◆ EXERCISE A: Can you copy out the part of the text on androgyny and gender roles that opens with the words containing "While women’s entry" and closes with "hours in 2005).", but swap "housework" for "domestic work"?
◆ EXERCISE B: Could you extend the text on androgyny and gender roles, picking up after its final sentence?
-- SOURCE TEXT follows --
Androgyny being a term denoting the display of both male and female behaviour, one could argue that women are slowly moving towards the androgynous part of the gender spectrum as they are currently experiencing more power. At the same time men are being forced to fulfil roles that were once considered feminine by for instance (with the appearance of paternity leave), taking care of the children or cooking for their family. Single mothers have to learn what is considered ‘a man’s role’, which is provided for the family. Single fathers have to learn ‘women’s roles’ such as changing nappies, shopping, washing and picking the children up from school. One could argue that single parents are truly androgynous (when specifically talking of gender roles, of course).

While women’s entry into the job market has been dramatic, Cooke has argued that men’s entry into housework has been gradual, prompting some to call the latter a ‘stalled revolution’ (Cooke 2004). However, this study shows that, although gender differences persist in the division of labour, they are steadily diminishing. Since 1986, of the total time spent on paid and unpaid work, women aged 25 to 54 have proportionally increased their average daily time at a job (4.4 hours of 8.8 in 2005), while men have increased their time on housework(1.4 of 8.8 hours in 2005).

An alternative to androgyny is ‘gender-role transcendence’, the view that when an individual’s competence is at issue, it should be conceptualized on a personal basis rather than on the basis of masculinity, femininity, or androgyny (Pleck, 1995). In ‘agenderism’, the division of people into women and men, in the psychical sense, is erroneous and artificial. It negates the biological sex (or lack thereof) as a carrier of specific features and tendencies of personality, and as a yardstick to determine the human inside, the Ego. In the category of ‘transgenderism’ (literally, being “beyond gender identity”), a person like a gender can be included in a sense which rejects functioning under of any psycho-cultural gender (Pleck, 1995).
-- SOURCE TEXT concluded --
-- PROVIDED MATERIAL follows --
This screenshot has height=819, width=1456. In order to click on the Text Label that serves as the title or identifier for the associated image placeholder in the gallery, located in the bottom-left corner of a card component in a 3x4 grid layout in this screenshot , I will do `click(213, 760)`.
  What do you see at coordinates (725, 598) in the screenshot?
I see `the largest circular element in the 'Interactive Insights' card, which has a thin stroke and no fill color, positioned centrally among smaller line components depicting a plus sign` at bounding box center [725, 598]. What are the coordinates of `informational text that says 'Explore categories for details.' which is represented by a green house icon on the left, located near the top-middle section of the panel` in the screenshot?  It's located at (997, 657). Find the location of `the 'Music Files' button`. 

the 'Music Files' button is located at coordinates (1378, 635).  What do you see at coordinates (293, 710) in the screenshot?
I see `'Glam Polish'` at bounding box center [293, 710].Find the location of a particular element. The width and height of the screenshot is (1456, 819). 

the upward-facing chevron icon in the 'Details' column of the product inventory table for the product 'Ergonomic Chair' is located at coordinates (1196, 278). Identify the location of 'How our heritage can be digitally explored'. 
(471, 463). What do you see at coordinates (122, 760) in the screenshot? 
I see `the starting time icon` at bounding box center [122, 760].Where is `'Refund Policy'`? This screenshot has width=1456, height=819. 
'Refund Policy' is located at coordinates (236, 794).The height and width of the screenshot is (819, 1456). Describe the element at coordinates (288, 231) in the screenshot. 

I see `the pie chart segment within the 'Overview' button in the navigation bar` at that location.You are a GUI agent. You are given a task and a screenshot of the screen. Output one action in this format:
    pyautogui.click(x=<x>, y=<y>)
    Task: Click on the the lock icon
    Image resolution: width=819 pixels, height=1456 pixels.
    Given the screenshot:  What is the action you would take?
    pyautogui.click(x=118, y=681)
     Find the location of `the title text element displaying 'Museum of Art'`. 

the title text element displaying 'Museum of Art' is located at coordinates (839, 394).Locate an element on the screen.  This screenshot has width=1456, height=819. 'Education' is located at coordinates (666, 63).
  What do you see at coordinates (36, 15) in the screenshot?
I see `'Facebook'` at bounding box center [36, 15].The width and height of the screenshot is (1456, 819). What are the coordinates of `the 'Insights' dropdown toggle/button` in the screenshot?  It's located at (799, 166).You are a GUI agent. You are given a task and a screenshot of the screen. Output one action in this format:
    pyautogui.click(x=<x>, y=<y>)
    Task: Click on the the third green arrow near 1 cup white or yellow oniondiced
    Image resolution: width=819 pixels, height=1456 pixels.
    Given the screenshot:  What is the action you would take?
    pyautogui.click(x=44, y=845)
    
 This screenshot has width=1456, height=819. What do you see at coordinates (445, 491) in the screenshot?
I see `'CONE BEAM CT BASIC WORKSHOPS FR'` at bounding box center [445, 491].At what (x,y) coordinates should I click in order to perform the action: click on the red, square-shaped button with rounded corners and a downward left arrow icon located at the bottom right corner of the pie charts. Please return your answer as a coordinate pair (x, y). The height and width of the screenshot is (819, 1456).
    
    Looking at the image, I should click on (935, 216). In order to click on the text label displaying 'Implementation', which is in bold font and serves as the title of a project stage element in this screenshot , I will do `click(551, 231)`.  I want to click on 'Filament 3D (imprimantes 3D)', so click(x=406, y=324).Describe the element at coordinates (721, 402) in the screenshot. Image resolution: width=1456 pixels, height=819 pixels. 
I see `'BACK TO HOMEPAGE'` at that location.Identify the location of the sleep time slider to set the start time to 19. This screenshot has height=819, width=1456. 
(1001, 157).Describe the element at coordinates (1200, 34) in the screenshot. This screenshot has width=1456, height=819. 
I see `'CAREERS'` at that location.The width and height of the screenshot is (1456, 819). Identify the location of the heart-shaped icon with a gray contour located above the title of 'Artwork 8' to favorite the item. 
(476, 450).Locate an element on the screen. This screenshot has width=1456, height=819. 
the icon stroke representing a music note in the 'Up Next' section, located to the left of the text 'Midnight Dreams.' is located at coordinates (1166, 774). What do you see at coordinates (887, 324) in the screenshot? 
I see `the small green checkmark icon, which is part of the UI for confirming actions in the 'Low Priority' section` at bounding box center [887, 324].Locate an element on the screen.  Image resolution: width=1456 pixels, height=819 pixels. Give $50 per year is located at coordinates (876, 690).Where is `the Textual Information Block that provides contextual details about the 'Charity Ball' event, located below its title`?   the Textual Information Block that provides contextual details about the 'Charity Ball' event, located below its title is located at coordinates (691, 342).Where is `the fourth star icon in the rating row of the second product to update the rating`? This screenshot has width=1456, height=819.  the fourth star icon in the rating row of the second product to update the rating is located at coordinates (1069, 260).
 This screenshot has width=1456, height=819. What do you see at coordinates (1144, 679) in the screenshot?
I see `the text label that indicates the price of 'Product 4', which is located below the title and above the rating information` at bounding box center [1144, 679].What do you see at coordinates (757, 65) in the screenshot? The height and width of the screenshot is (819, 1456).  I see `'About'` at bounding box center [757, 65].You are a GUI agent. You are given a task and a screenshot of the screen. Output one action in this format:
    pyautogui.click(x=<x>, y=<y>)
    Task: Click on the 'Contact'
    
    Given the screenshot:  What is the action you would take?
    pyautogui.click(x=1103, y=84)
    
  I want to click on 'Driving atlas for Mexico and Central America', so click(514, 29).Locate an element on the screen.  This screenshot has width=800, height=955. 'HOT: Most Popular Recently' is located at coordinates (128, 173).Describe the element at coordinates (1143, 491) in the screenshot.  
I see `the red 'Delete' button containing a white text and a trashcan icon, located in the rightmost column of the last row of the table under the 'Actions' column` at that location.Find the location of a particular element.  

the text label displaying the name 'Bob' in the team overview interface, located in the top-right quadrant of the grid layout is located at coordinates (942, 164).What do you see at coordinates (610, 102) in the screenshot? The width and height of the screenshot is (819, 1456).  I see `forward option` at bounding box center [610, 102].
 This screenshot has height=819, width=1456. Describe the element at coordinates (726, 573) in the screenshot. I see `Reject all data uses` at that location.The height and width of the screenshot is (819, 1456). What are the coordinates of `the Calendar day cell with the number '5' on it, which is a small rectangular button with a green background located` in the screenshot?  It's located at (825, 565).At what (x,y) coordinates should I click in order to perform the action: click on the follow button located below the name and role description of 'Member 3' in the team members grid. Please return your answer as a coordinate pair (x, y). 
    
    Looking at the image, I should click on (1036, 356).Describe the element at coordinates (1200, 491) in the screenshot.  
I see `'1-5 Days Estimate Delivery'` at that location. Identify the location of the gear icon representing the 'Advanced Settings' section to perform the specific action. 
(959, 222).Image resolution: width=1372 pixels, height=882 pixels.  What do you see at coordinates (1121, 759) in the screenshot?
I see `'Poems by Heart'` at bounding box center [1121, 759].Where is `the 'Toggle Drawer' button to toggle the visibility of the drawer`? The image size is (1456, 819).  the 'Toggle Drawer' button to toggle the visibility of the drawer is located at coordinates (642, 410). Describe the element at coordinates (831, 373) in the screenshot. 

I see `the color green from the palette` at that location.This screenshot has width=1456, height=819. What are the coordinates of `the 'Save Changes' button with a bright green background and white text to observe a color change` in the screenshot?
-- PROVIDED MATERIAL concluded --
◆ ANSWER AREA A:
While women’s entry into the job market has been dramatic, Cooke has argued that men’s entry into domestic work has been gradual, prompting some to call the latter a ‘stalled revolution’ (Cooke 2004). However, this study shows that, although gender differences persist in the division of labour, they are steadily diminishing. Since 1986, of the total time spent on paid and unpaid work, women aged 25 to 54 have proportionally increased their average daily time at a job (4.4 hours of 8.8 in 2005), while men have increased their time on domestic work(1.4 of 8.8 hours in 2005).

◆ ANSWER AREA B:
In a cross-cultural study by David Buss, men and women were asked to rank certain traits in order of importance in a long-term partner. Both men and women ranked “kindness” and “intelligence” as the two most important factors. Men valued beauty and youth more highly than women, while women valued financial and social status more highly than men (Buss, 2006). Androgyny has become not only a fashionable trend but an ideology by which people lead their lives. Some androgynous characteristics are considered socially acceptable if not desirable. It is even considered a legitimate gender in Pakistan (Maqbool, 2011). Women’s increasing hours in paid labour (and thus income), combined with “normative changes in the direction of equality and sharing” (Beaujot, 2006) is likely to ‘’further reduce gender differences in the division of labour in the future’’ (Marshall, 2006). The gender convergence has only just begun.